Bigtable is a non-relational database developed at Google that is distributed across 1000s of machines storing petabytes of data. Bigtable is built using a lot of other Google technology (e.g. GFS, Chubby, Borg, SSTable) and can achieve both high throughput and low latency.
Data Model and API
In short, Bigtable is a "sparse, distributed, persistent multi-dimensional sorted map" of type: (key: string * column: string * timestamp: int64) -> value: string
. For example, a web Bigtable could be keyed by URL with columns like language or content. Each entry in this Bigtable could have multiple timestamped versions.
Operations on a single Bigtable row are transactional, though Bigtable does not support multi-row transactions. The keys are also sorted lexicographically and a range of keys, known as a tablet, is the unit of replication and locality. This lets users colocate two keys by making the keys lexicographically close to one another.
Columns in Bigtable are grouped into (a modest number of static) column families where each column family is a unit of access control. Bigtables can be scanned by row and by column.
Timestamps are 64 bit integers and can either be assigned by Bigtable in an increasing way or assigned by the user program. Values can be garbage collected by keeping at most n
objects at a time or by keeping all objects that are n
seconds old.
Implementation
BigTable consists of a single master, a bunch of tablet servers, and a bunch of clients. The master is responsible for system administration. It assigns tablets to tablet servers, oversees the addition and removal of tablet servers, performs garbage collection, orchestrates load balancing, and manages schema changes. Tablet servers host 10-1000 tables and are responsible for servicing reads and writes. They also split tablets that have grown too large.
- Tablet location. The mapping from tablets to tablet servers is managed by a hierarchical metadata tree. First, a Chubby file contains the location of a root tablet: the first tablet in the METADATA table. The root tablet contains the addresses of the other tablets in the METADATA table which in turn store the locations of user tablets. Clients walk this hierarchy in order to find tablet servers. Note that tablets can find the location of a tablet without talking to the master.
- Tablet assignment. Each tablet is assigned to a single tablet server, and tablet assignments are managed by the master.

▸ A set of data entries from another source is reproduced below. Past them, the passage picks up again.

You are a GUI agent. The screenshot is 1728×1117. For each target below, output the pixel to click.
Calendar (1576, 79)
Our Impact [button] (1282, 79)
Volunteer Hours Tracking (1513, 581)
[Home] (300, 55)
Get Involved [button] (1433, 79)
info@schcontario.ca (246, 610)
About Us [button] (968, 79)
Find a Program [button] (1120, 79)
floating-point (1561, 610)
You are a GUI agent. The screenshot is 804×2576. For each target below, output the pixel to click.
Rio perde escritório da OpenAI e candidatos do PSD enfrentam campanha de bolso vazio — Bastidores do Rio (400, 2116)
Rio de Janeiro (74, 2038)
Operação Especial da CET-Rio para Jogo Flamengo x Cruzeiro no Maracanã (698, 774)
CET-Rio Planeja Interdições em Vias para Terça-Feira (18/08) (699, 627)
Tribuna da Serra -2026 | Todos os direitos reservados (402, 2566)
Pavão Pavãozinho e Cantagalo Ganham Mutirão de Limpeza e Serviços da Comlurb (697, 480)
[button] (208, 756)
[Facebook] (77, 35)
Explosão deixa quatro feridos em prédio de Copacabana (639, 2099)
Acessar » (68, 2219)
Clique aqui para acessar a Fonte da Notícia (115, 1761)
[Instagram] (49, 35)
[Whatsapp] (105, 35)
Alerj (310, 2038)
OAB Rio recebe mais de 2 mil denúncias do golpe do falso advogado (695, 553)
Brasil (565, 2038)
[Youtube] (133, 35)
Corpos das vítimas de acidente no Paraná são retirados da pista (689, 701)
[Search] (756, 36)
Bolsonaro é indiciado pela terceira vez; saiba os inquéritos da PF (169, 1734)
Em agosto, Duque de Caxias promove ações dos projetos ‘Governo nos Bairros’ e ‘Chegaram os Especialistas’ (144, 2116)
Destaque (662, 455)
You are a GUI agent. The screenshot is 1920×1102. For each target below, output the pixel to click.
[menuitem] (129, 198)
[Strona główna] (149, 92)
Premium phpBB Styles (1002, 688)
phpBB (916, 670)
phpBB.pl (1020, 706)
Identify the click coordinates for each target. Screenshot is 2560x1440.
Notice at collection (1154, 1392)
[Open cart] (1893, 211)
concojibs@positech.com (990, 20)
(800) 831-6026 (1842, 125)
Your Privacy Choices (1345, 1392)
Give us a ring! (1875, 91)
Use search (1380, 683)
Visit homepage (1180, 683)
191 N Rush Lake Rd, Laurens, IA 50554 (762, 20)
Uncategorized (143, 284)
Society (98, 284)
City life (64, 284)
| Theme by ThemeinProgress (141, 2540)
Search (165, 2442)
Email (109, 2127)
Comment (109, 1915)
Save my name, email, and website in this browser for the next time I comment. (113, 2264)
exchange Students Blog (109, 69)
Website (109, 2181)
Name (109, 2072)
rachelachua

- When a tablet server wants to join Bigtable, it acquires an exclusive lock on a file in the
servers
directory in Chubby. So long as it has the lock, it can serve tablets. If it loses the lock, it tries to reacquire it, and if the file is deleted, the tablet server kills itself. The master heartbeats servers periodically. If the server doesn't respond or the server reports it lost the lock, the master tries to acquire the lock. If it does, it deletes the file and reassigns tablets.
- When a master joins Bigtable, it acquires an exclusive lock on a master file. It then scans the
servers
directory, contacts the servers to see what tablets they own, and compares it to the METADATA table. It can then start assigning unassigned tablets. It also manages the creation, deletion, and merging of tablets. Tablet servers manage the splitting of tablets.
- Tablet serving. Tablet servers commit updates to a log and also buffer the most recent updates in a sorted memtable. The rest of the data is stored in a series of SSTables in GFS. Each SSTable is a persistent immutable ordered mapping from strings to strings. If a tablet server crashes, its state can be recovered from its log. When a tablet server services a read or write, it performs access checks and whatnot and then resolves the read using the memtable and SSTables.
- Compactions. Periodically, the memtable is written as an SSTable to GFS; this is called a minor compaction. Also periodically, the memtable and multiple SSTables are merged into a single SSTable; this is called a merging compaction. If all data is compacted into a single SSTable, it's called a major compaction.
Refinements
- Locality groups. Bigtable column families can be grouped together into a locality group for individual storage. Locality groups can also be designated in-memory.
- Compression. Users can specify that data should be compressed. Bigtable uses a two-pass compression scheme that favors compression speed or space, but in practice, the compression is pretty good.
- Caching. Tablet servers have a scan cache for temporal locality and a block cache for spatial locality.
- Bloom filters. When a tablet server services a read, it may have to read through every SSTable which can be expensive. To avoid this, tablet servers can use Bloom filters to probabilistically determine that an SSTable doesn't have a certain key.
- Commit log. Having a commit log per tablet leads to lots of random writes and smaller batches, so tablet servers merge updates for multiple tablets into a single commit log. This can complicate tablet recovery when multiple servers read a commit log applying a small fraction of the updates. To avoid this, the commit log can be sorted before being scanned.
- Immutability. The immutability of SSTables allows for concurrent reads without synchronization.
Lessons
- Failures happen all the time, and the failures can be strange and exotic.
- YAGNI.
- System monitoring is essential.
- Be simple.